▸ Text extract:

--- start ---

Definitive map and statement — Part III of the Wildlife and Countryside Act 1981 – Evidence of footpath route– Appellant applying for order requiring respondent council to secure removal of gate obstructing claimed route of public footpath on private road – Crown court refusing order and finding that definitive map showing diversion from private road — Whether description of footpath in definitive statement precluding finding – Whether map and statement inconsistent – Whether highway rights established by earlier definitive map and statement capable of continuing in force notwithstanding absence from current version – Appeal dismissed

The appellant was a member and local representative of the Ramblers’ Association. In November 2004, he applied to the magistrates’ court for an order, under section 130B(2) of the Highways Act 1980, requiring the first respondent council to take action to secure the removal of a gate, which, he contended, obstructed a public footpath that ran through a farm owned by the second respondent. The first respondents were the highway authority for the area and, under Part III of the Wildlife and Countryside Act 1981, were the surveying authority responsible for maintaining the definitive map and statement for the area; the relevant map and statement dated from 1984. The court found that the gate was not on the line of the footpath, a decision was upheld by the crown court on appeal.

--- end ---

▸ Material supplied:
--- start ---

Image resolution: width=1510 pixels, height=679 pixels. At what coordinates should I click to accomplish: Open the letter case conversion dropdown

--- end ---
--- start ---

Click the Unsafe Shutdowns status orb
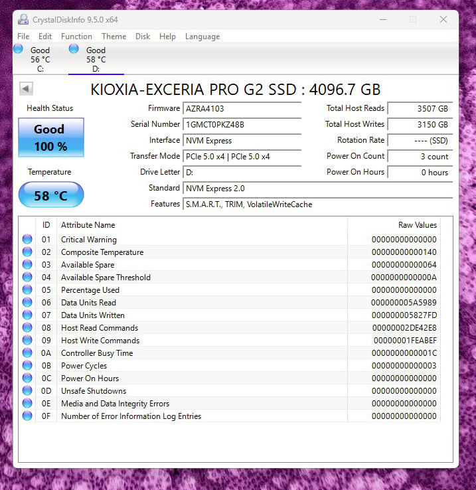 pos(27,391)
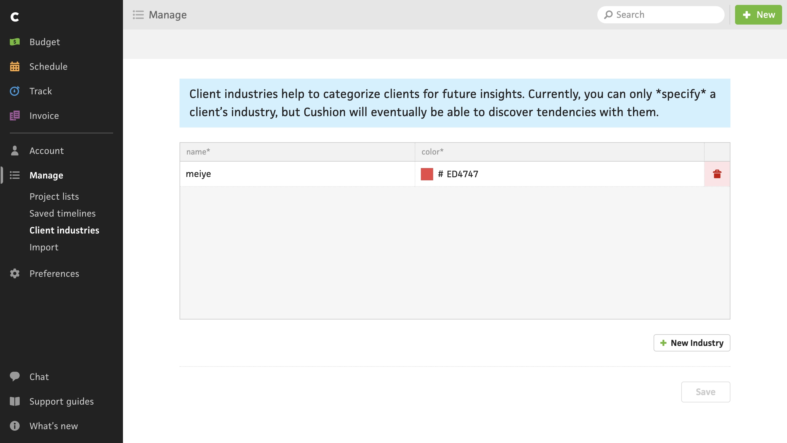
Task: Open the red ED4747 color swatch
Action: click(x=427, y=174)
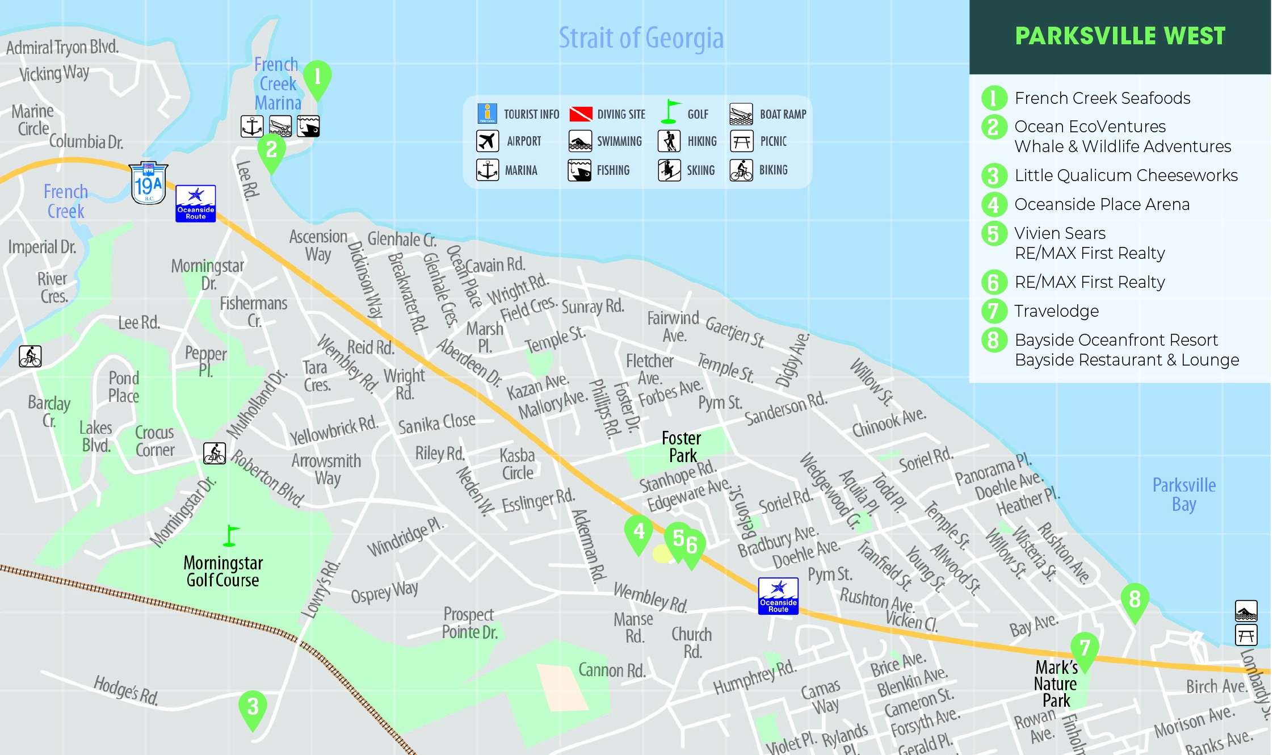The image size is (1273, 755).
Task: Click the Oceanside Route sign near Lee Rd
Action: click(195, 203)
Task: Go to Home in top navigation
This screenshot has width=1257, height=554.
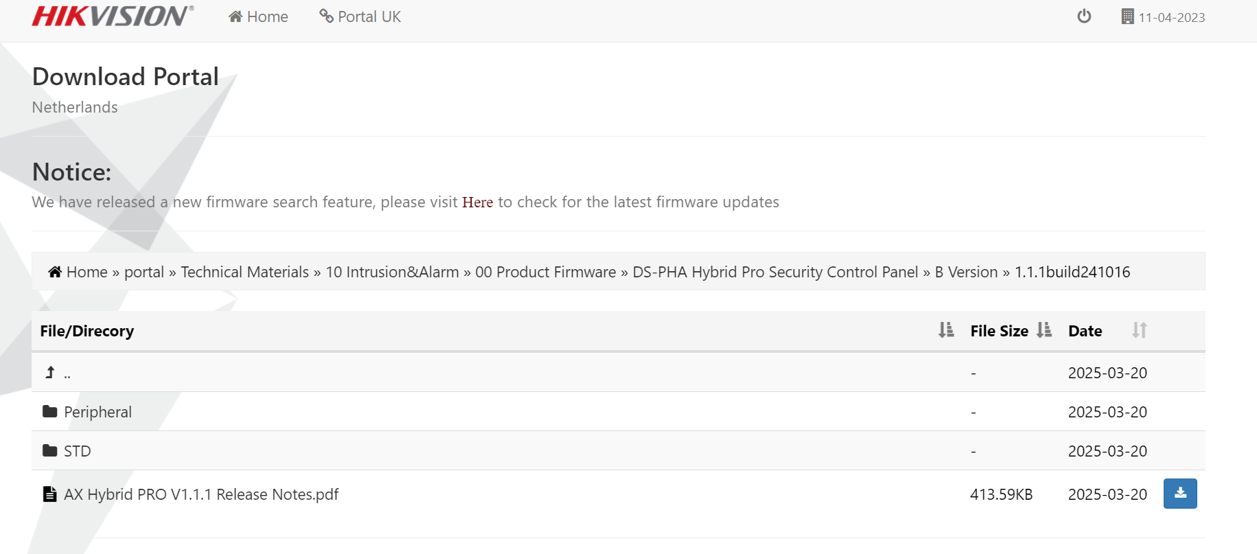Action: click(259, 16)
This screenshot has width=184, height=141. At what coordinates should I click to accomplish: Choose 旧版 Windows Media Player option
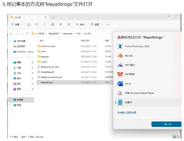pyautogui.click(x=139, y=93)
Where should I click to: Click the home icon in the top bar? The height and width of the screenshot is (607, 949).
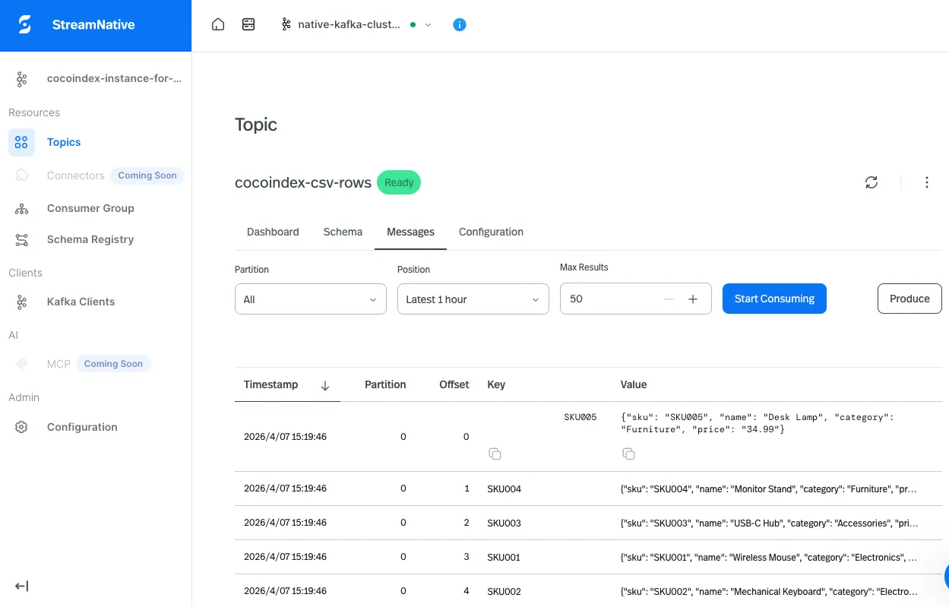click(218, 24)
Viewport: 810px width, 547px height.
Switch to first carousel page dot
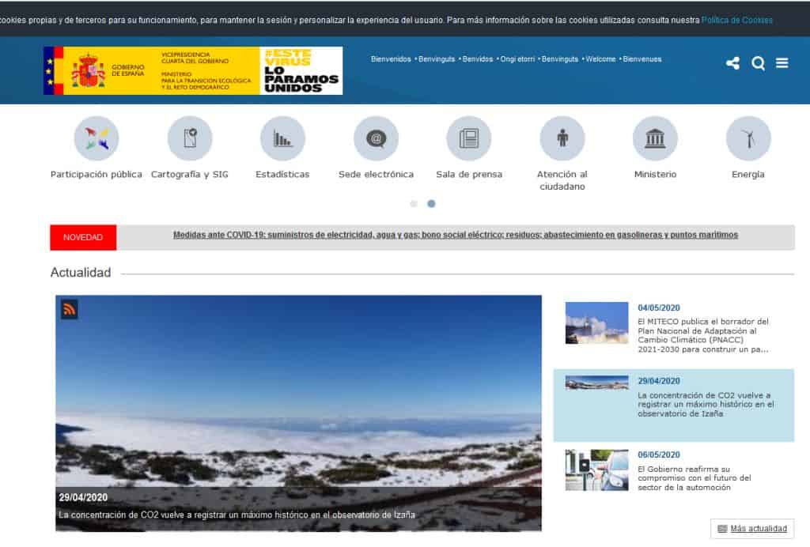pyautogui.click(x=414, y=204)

--- end ---
--- start ---

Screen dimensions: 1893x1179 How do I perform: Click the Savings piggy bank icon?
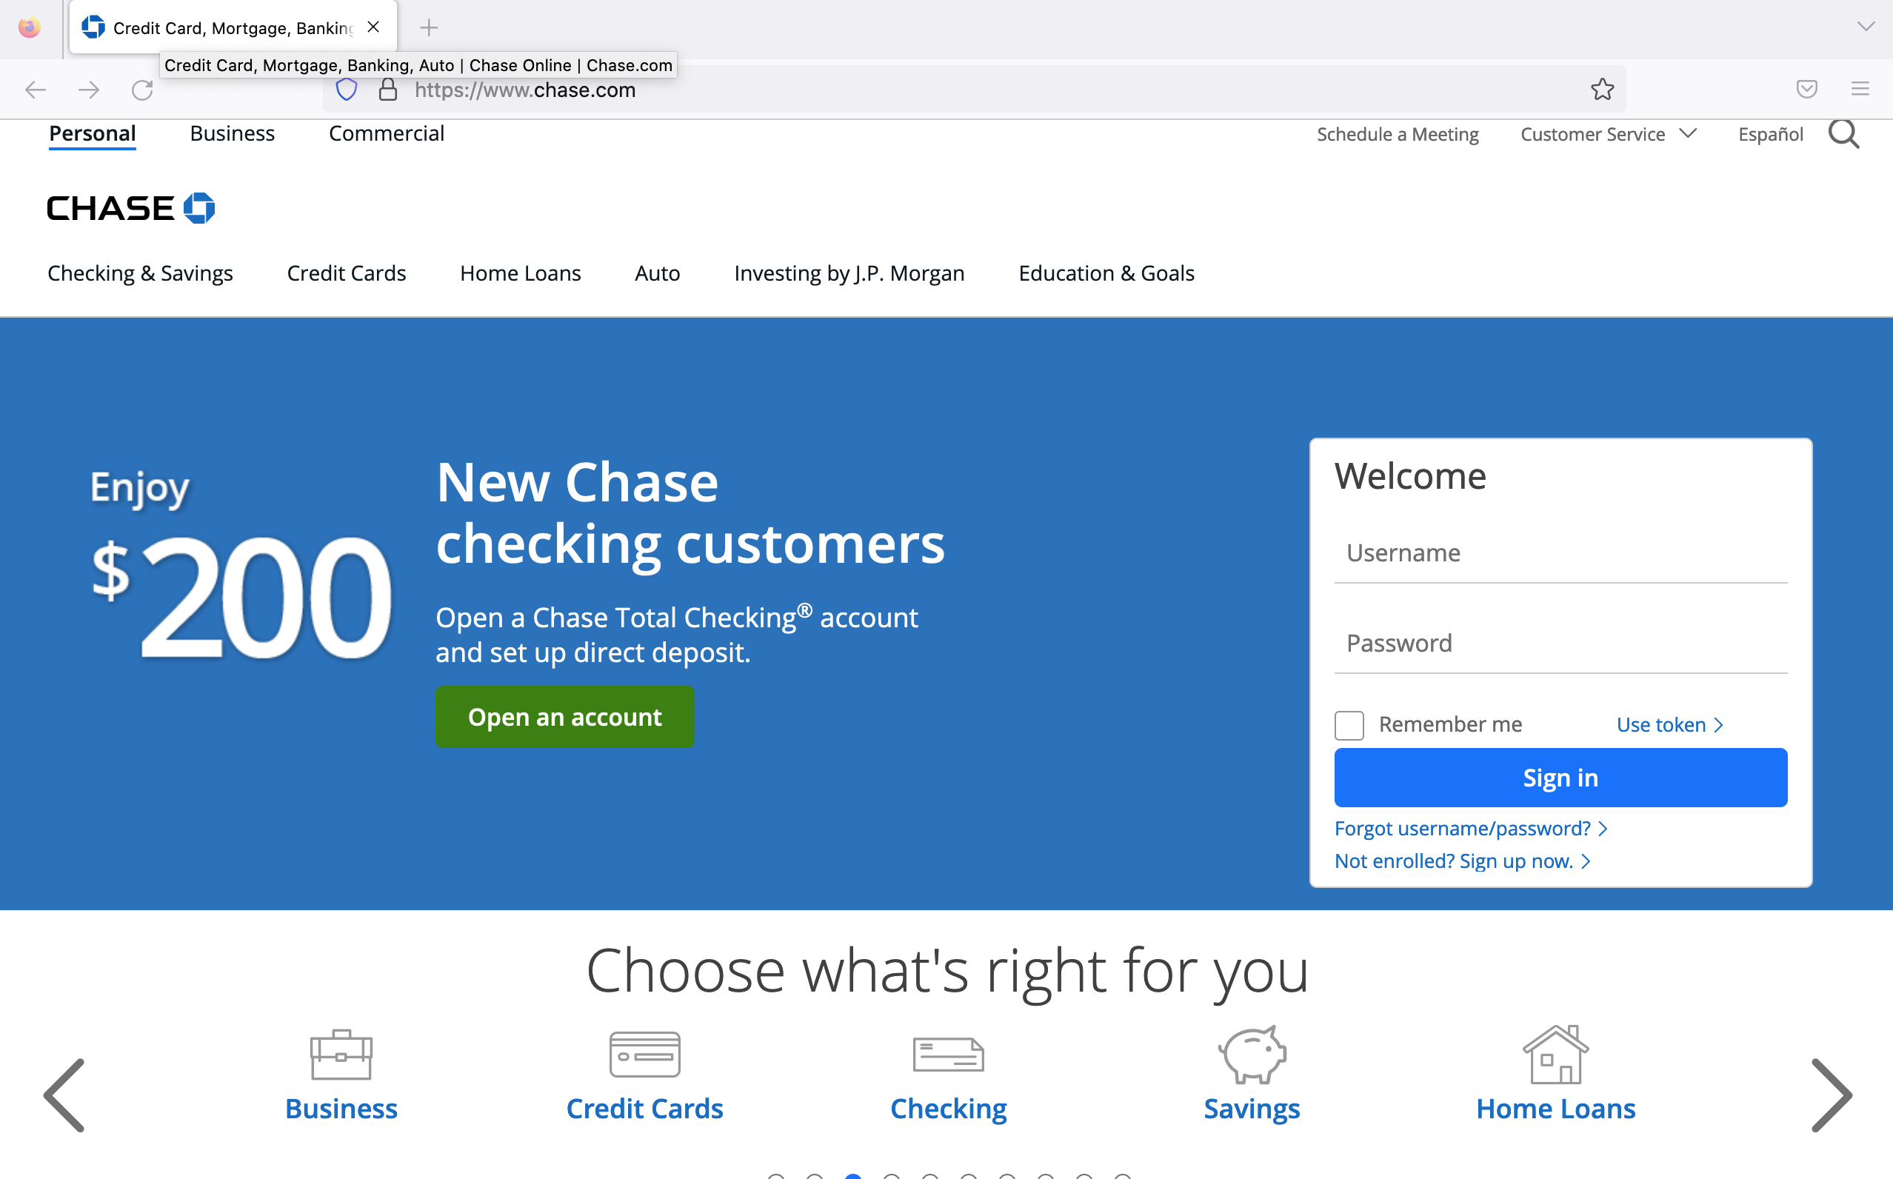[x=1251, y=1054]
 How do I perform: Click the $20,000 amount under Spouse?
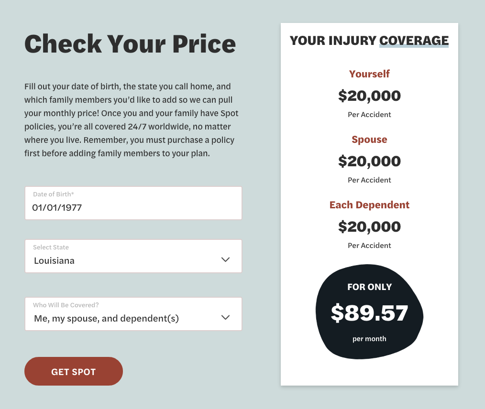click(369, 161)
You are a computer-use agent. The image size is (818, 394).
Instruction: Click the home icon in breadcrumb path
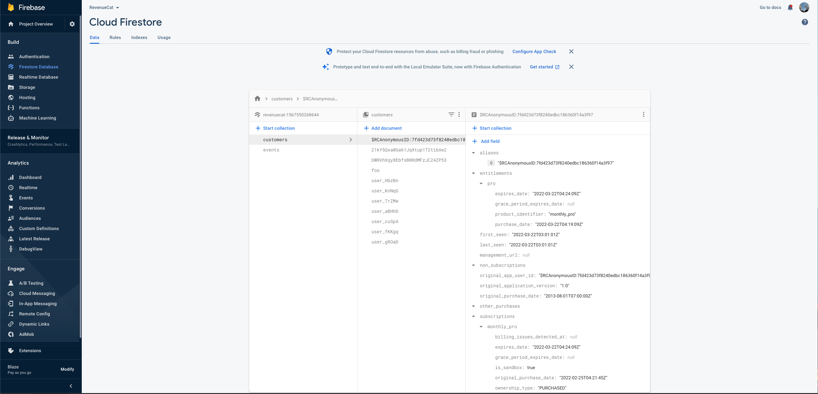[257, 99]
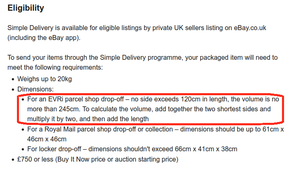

--- end ---

▸ Written task:
Copy the footpath case summary starting at "The appellant was" and ending at "court on appeal.", swapping "farm" for "estate". The data is separate material with no connection to the footpath case summary.

▸ Written solution:
The appellant was a member and local representative of the Ramblers’ Association. In November 2004, he applied to the magistrates’ court for an order, under section 130B(2) of the Highways Act 1980, requiring the first respondent council to take action to secure the removal of a gate, which, he contended, obstructed a public footpath that ran through a estate owned by the second respondent. The first respondents were the highway authority for the area and, under Part III of the Wildlife and Countryside Act 1981, were the surveying authority responsible for maintaining the definitive map and statement for the area; the relevant map and statement dated from 1984. The court found that the gate was not on the line of the footpath, a decision was upheld by the crown court on appeal.